> **EXERCISE DESCRIPTION**: Please set down the material word for word, starting with its first line and going on through the line with "Looking at the".

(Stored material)
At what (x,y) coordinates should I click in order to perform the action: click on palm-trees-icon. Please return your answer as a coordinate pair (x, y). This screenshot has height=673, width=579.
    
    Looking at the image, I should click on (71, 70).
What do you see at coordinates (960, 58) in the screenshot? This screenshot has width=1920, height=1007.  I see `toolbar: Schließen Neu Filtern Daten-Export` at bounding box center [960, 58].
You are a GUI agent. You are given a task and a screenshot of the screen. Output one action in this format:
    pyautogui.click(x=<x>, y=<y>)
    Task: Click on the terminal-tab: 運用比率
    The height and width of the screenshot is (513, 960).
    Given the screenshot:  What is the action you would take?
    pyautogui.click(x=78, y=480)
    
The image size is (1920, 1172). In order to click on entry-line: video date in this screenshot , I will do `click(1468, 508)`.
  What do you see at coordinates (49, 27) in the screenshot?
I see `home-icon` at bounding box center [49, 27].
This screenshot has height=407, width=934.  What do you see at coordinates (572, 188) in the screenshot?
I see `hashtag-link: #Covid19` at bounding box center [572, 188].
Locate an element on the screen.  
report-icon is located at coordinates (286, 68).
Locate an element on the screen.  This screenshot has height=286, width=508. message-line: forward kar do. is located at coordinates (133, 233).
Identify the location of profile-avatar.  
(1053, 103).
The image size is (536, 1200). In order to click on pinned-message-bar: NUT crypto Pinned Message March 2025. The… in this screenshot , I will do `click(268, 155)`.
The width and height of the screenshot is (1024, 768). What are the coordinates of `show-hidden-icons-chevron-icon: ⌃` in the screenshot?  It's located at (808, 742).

> **COMPLETED EXERCISE**:
At what (x,y) coordinates should I click in order to perform the action: click on palm-trees-icon. Please return your answer as a coordinate pair (x, y). This screenshot has height=673, width=579.
    
    Looking at the image, I should click on (71, 70).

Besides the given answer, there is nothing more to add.